* PROBLEM *
Identify each line below containing the string "will" and copy it.

++++ PROVIDED RECORDS ++++

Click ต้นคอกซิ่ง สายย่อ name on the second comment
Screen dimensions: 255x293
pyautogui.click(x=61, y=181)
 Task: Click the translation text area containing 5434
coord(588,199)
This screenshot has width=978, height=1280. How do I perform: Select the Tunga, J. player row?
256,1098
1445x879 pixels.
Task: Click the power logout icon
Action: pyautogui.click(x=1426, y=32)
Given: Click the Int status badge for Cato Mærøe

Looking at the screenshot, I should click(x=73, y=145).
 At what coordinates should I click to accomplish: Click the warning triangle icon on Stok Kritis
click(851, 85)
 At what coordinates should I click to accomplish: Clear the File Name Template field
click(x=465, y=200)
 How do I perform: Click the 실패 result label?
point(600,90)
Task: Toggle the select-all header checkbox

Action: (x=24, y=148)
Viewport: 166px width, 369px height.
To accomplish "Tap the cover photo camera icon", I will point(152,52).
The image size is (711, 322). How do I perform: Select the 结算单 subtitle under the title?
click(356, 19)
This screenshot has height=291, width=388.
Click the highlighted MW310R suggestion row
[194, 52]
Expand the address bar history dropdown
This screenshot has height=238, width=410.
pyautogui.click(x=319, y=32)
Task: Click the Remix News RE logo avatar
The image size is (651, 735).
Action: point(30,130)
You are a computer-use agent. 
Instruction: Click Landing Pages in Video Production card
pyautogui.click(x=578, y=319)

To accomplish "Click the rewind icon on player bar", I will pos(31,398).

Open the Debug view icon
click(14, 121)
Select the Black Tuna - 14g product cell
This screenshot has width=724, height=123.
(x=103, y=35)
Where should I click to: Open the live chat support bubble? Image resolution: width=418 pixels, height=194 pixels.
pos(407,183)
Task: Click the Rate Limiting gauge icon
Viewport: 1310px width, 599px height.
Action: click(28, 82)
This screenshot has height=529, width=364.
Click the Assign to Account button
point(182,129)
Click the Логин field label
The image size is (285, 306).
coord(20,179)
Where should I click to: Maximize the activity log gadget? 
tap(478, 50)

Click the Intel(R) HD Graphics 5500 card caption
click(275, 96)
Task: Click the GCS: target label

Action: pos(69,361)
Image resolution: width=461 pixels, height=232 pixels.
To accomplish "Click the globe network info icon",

++++

* EXERCISE SOLUTION *
To accomplish "Tap the cover photo camera icon", I will point(152,52).
To accomplish "Click the rewind icon on player bar", I will pos(31,398).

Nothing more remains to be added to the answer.